Benefits of Bitcoin options trading –

  • Volatility – However, the Bitcoin options market is relatively new; it has experienced crucial volatility due to large amounts of short-term predictive interests. The volatility of this cryptocurrency is part of what makes the market so exciting. While curating fast intraday price movements can provide a range of opportunities to traders for going long and short but also come with increased risk hand in hand.
  • Liquidity revamped – Liquidity measures how quickly and easily a Bitcoin or any other cryptocurrency can be converted into cash without influencing the market price. Liquidity in the market is essential because it brings better pricing, faster transaction times, and increased precision for technical analysis. Liquidity has been considered so much because the transactions that occur during trading spread across various exchanges, which means approximately any small trade can have a significant impact on the fluctuation of the market prices.  
  • Considerable market hours – The Bitcoin options market is usually available for trading 24 hours a day and seven days a week because it is not managed or interfered with by the central bank. Bitcoin or other cryptocurrency transactions occur between two individuals on a market exchange in any part of the world. However, there may be a once-in-a-while server breakdown for market updates.
  • More straightforward account opening process – Bitcoin options trading is carried out by buying and selling an asset through an exchange; for that, a trader requires to make an exchange account to keep his digital currency in his digital wallet account. As the cryptocurrency market is exposed and an underlying market, a trader is provided with a private key that helps him to secure his account from hackers. It takes a minimum of 5 minutes to open an account by filling out a simple application form and online verification process. 

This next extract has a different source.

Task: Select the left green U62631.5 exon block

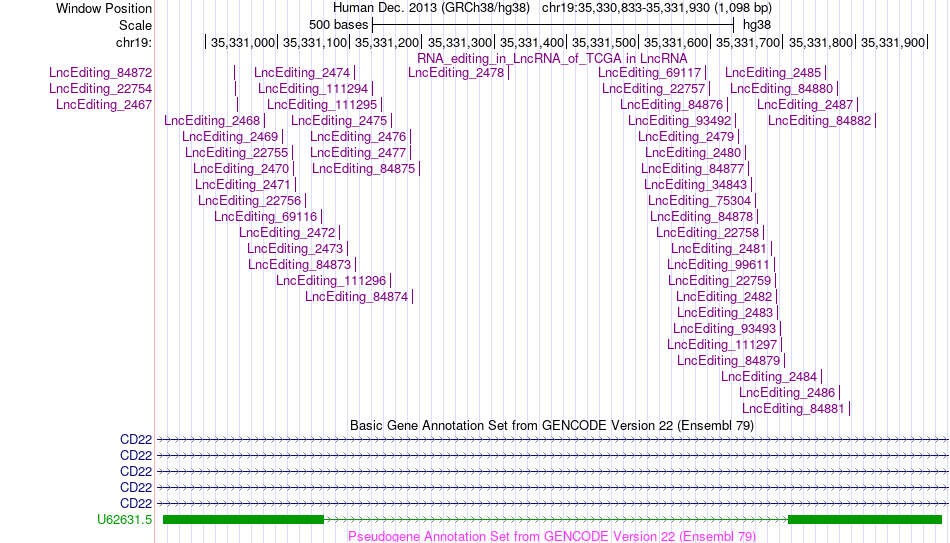Action: (x=244, y=519)
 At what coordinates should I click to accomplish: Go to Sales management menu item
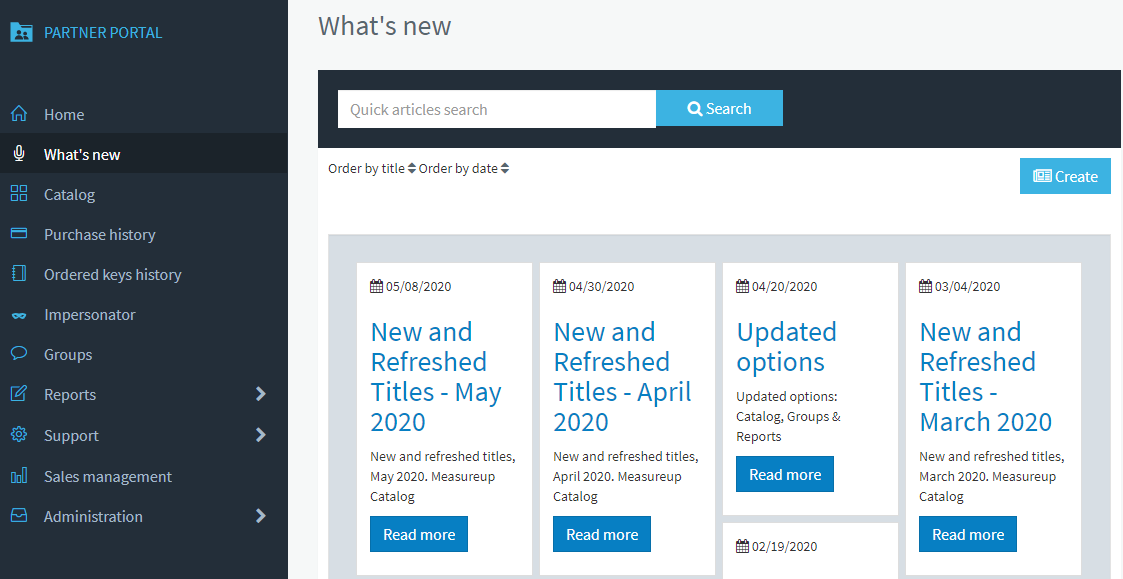pos(143,477)
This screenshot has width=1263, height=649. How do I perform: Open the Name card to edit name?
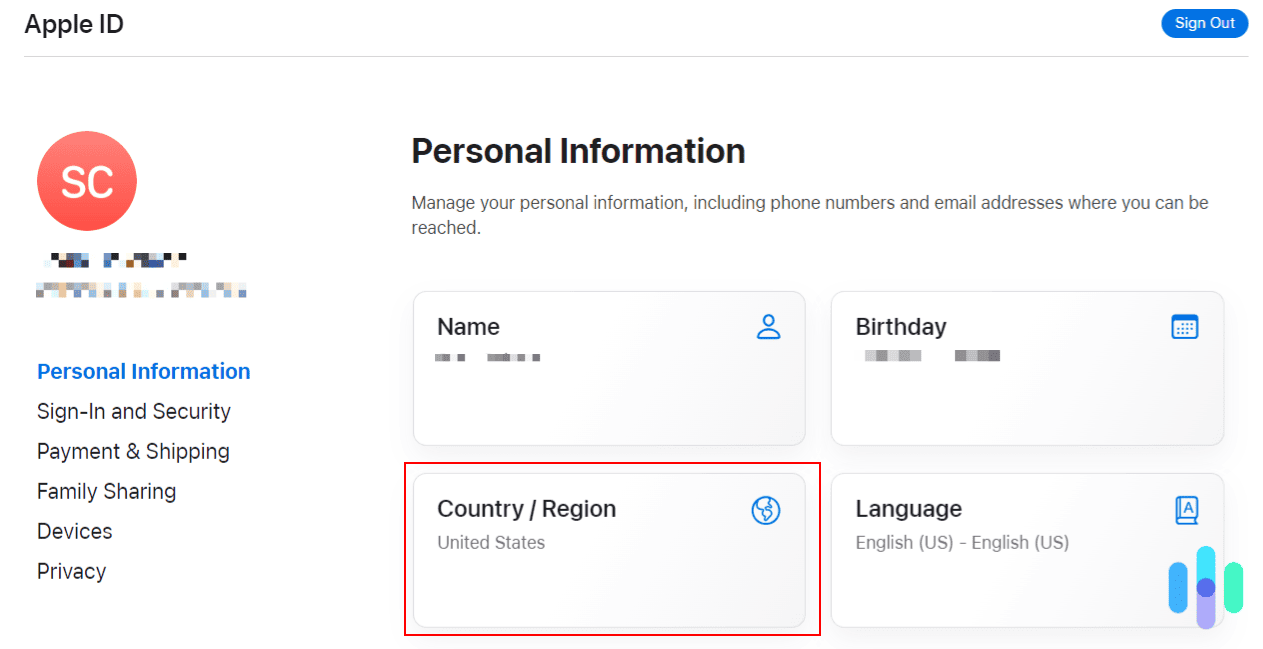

If there are benefits to things, then there are some risks that come simultaneously. Stated below are some of the risks that are essential to overcome by an investor or trader. 

Risks of Bitcoin Options Trading – 

  • Excessive losses – Usually, losses are sustained by both the buyers and sellers, because of the volatility of trading options and the fluctuation value of the underlying assets, especially in leverage agreements.   
  • Abstract analysis – Bitcoin options trading is mainly hooked towards speculation. Due to this unpredictable analysis, one wrong hypothesis could result in a massive loss for an investor. 
  • Fraudulent accounts – As the market is exposed and is underlying in the market, the scammers have access to an investor’s portfolio and trading history. Although a trader can protect his account with a private key provided to secure their account, if the trader loses his private key, then anyone, including the scammer, can have access to his account and can withdraw all the earnings of a trader.

Conclusion:

Trading in Bitcoin options can sometimes be risky, complex, and confusing to understand. But eventually, when a trader starts his journey in trading options, they encounter multiple factors that can lead to unexpected changes in the value of an agreement; even if the price moves in a direction that is favorable to the deal, traders can still face losses due to changes in time break down and implied volatility. If you’re a newbie willing to trade in Bitcoin Options then Blockchain Tradein may be the right pick for you.